Termination conditions:

The merger may be terminated under the following conditions set forth below. Apollo will owe a $108 million reverse termination fee if it is deemed to inhibit the deal from closing, and Tenneco would owe Apollo a $54 million termination fee in the opposite.

  • Mutual written consent of both parties prior to closing/outside date
  • By Apollo or Tenneco if shareholder approval is not obtained on June 7 or if cosummation of the merger is in violation of law or injunction by regulators
  • By Tenneco if merger is not completed by December 31, 2022 (outside date), a new, superior proposal to Apollo's is authorized by the Board prior to June 7, or there is a breach of contract or failure to close by Apollo prior to the closing/outside date.
  • By Apollo if Tenneco breaches contract or fails to close by outside date or Tenneco effects a board recommendation for an alternative acquisition by a third-party.

Risks:

Based on actions and investor communication from Tenneco management, these appear to be low probability events.  The market appears to be overweighting some of these likely giving rise to the opportunity.

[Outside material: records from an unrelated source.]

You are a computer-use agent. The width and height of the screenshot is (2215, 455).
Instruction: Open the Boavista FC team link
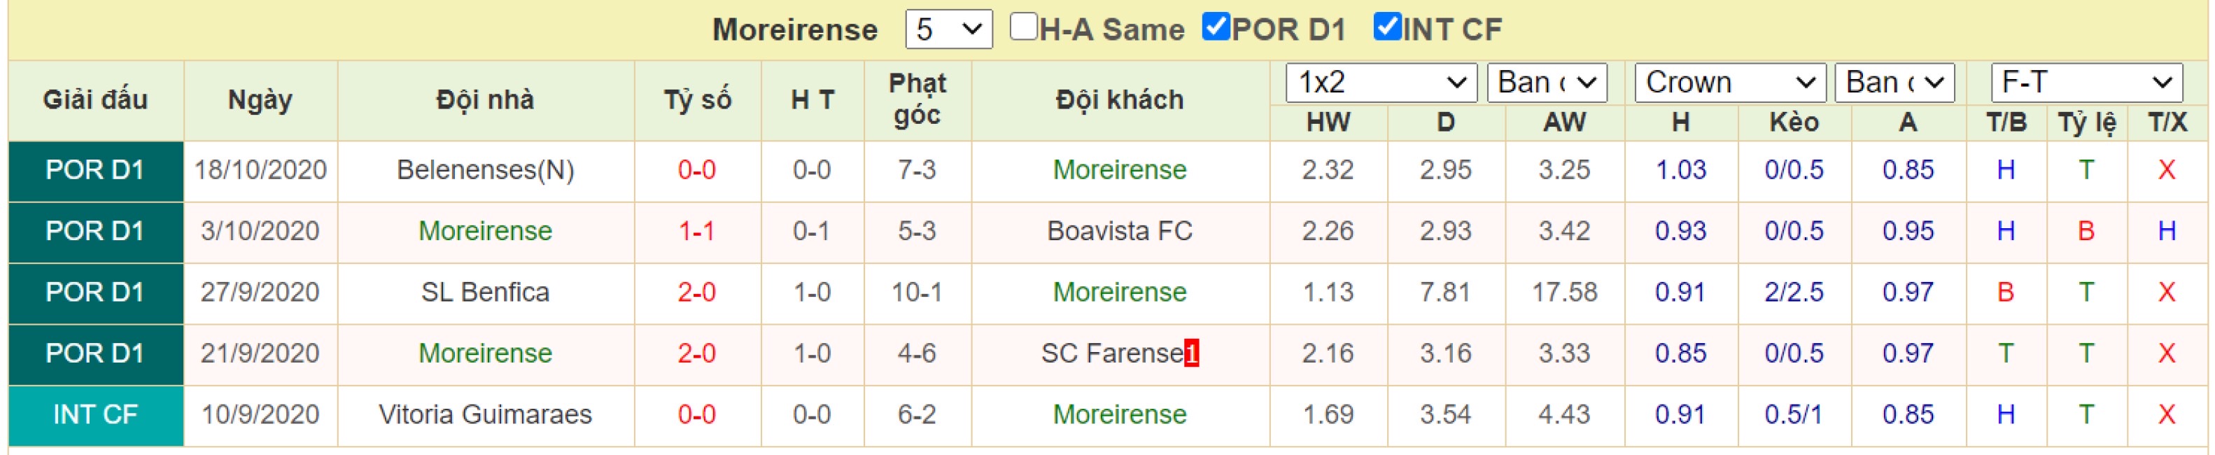pyautogui.click(x=1120, y=231)
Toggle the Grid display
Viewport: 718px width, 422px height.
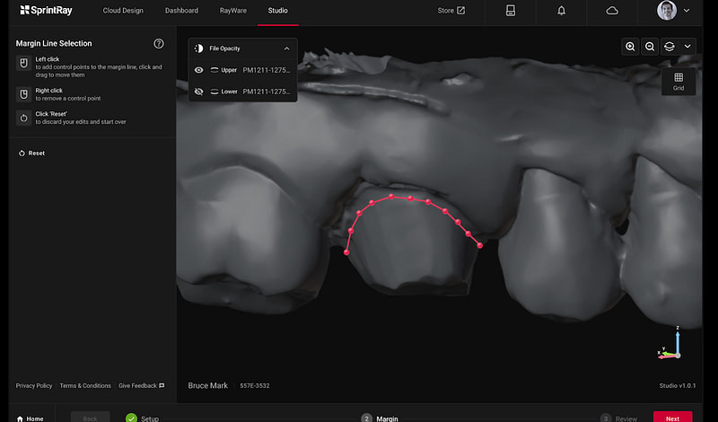[678, 82]
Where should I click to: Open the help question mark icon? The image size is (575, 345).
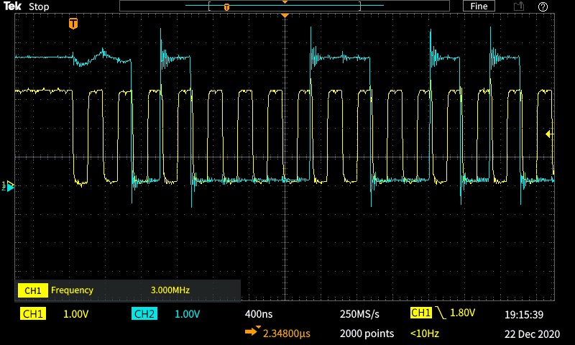543,6
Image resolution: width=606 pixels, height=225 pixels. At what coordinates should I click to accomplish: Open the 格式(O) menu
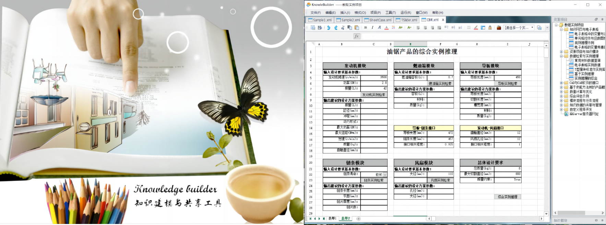tap(360, 13)
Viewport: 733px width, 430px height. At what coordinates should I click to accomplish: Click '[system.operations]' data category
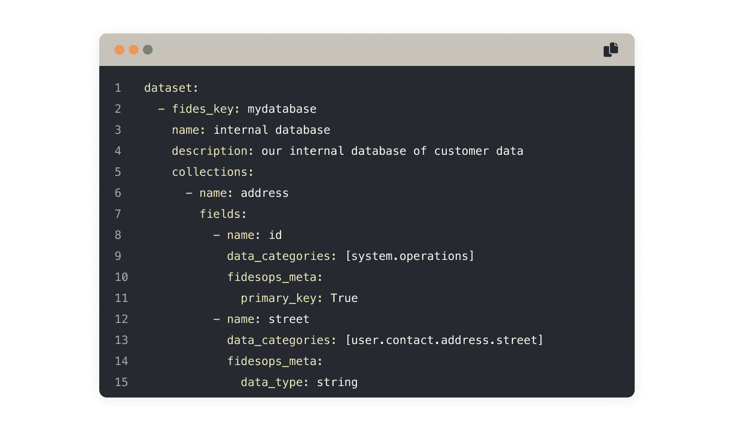click(410, 256)
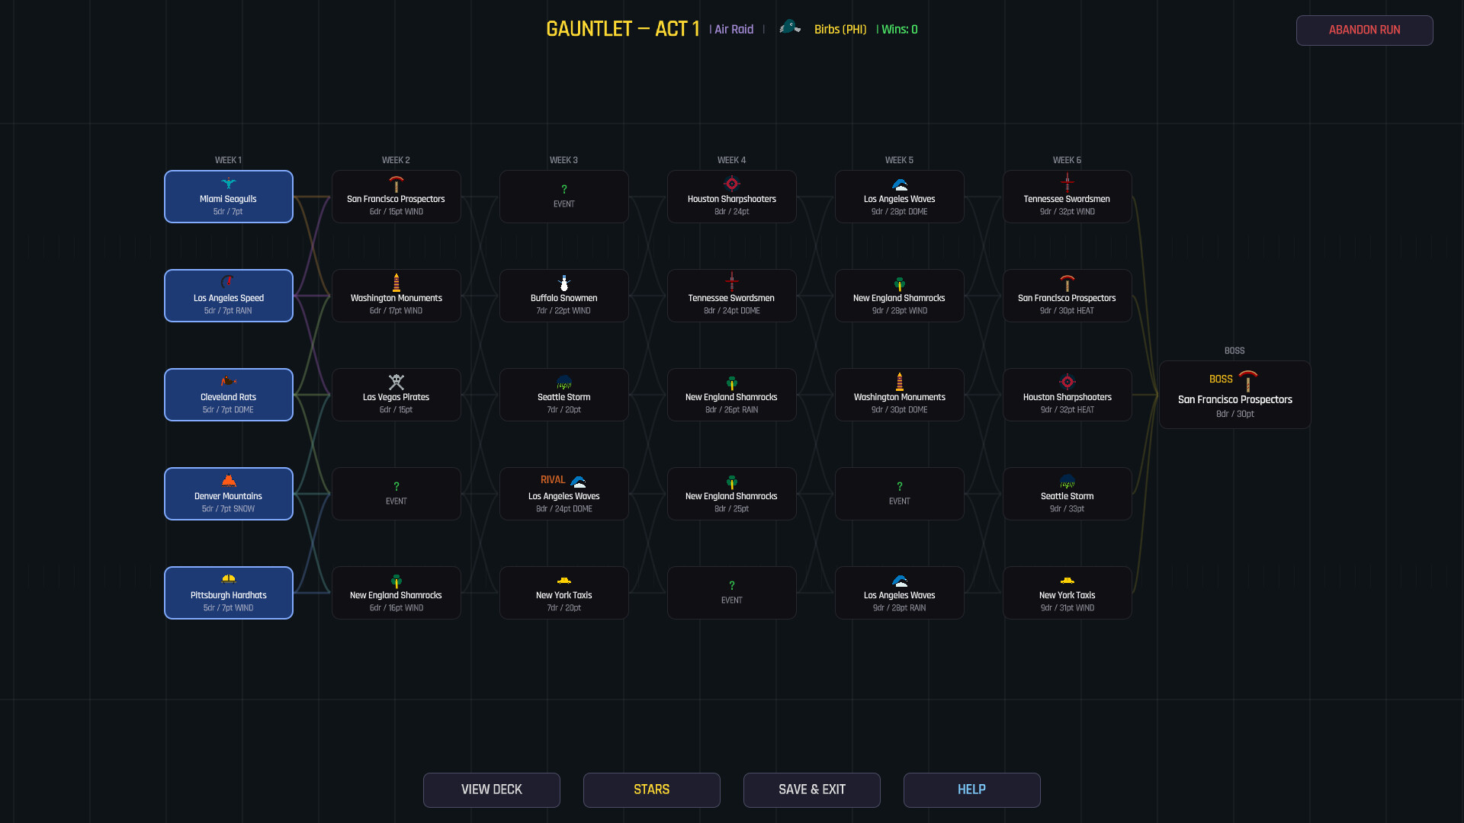Image resolution: width=1464 pixels, height=823 pixels.
Task: Click the Pittsburgh Hardhats helmet icon
Action: 228,580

  • Deteriorating economic conditions force Apollo to walk away from deal.
    • Light vehicle production in the U.S. is continuing to soften as a result of the chip shortage and other supply-side factors limiting production.
    • 2022E IHS projections are trending to 80-81 million and are still well above the 77 million units included in the base case projections in proxy filing.  
  • Rising interest rates force Apollo to reconsider deal's economic value proposition.
    • When Apollo underwrote the deal in 1Q 2022, the consensus interest rate hike forecast was 7-8 25bp hikes (~200bps).
    • Based on the base case management projections and the ~$5 billion of debt in the transaction, assuming an additional 200bps of rate hikes (i.e. the Fed hikes rates 16 times), there would be roughly 70-80bps of IRR impact to Apollo's returns.
  • Apollo or Tenneco walks away from the deal on valuation.
    • According to the proxy, on average acquirers paid ~7.3x EV/LTM EBITDA for similar target companies to Tenneco historically.
    • Apollo agreed to pay only ~5.6x 2021 EBITDA ($7.1bn EV/$1.3bn 2021 EBITDA) for Tenneco; Apollo likely views this as a good deal.
    • Tenneco is in an out-of-favor sector hamstrung by idiosyncratic operating issues; they are already transacting with the winner of an auction process most likely to pay a market price for an asset of this nature.
    • Finding another buyer at this point in the process (already nearly 3 years in) seems unlikely and not an efficient path for the Board to pursue. 

Downside analysis: In the event the deal did break, TEN shares would likely trade down to at least the pre-merger price of ~$10 per share, which is a 42% decline (or 127% on an annualized basis assuming a 9/30 close).  With ~$2bn of floating rate debt due in 2023 and rates rising, and the market's ~15% deterioration since then, it is not unreasonable to be even lower, perhaps in the $7-8 range.

Business summary:

Tenneco designs, manufactures, markets, and distributes products and services for light vehicle, commercial truck, off-highway, industrial, motorsport, and aftermarket customers. The Company’s business is broken out into two-core segments: New Tenneco, which focuses on manufacturing auto components that are required by ICE vehicles, and DRiV, which focuses on OE and aftermarket parts. Within the two segments, there are four divisions. New Tenneco: Clean Air, Powertrain DRiV: Motorparts and Performance Solutions.

New Tenneco (56% of 2022E Revenue)

  • Clean Air (27% of Revenue) – Manufactures parts for regulation and management of emissions, heat and noise associated with ICE vehicles. Products focus on emission controls, thermal management, and acoustic performance.
  • Powertrain (29%) - Includes key building blocks of ICE. Products include pistons, piston rings, cylinder liners, valve seats, guides, bearings, spark plugs, valvetrain products, seals and gaskets and others.

DRiV (44% of 2022E Revenue)

  • Motorparts (22%) – Aftermarket business that designs, manufactures and distributes a broad portfolio of products to channels outside of the car manufacturers (e.g., wholesale distributors, “Big 4” auto parts retailers). Products include shocks & struts, steering & suspension, braking, sealing, emissions control, engine & maintenance products.
  • Performance Solutions (22%) – Offers noise, vibration and harshness performance materials, advanced suspension technologies and braking systems. Products include shock absorbers, struts, NVH performance materials and brake friction to OEMs

Other valuation support:

 
 
 
Key document links:
 
Proxy statement (4/26): https://blinks.bloomberg.com/screens/DOCV%20CF%200001193125-22-118787
Merger announcment and agreement (2/23): https://blinks.bloomberg.com/screens/DOCV%20CF%200001193125-22-049199
Supplement to proxy statement (6/1): https://blinks.bloomberg.com/screens/DOCV%20CF%200001193125-22-164555
 
 
I do not hold a position with the issuer such as employment, directorship, or consultancy.
I and/or others I advise do not hold a material investment in the issuer's securities.

Catalyst

Satisfactory completion of closing conditions for the proposed take-private of Tenneco by Apollo.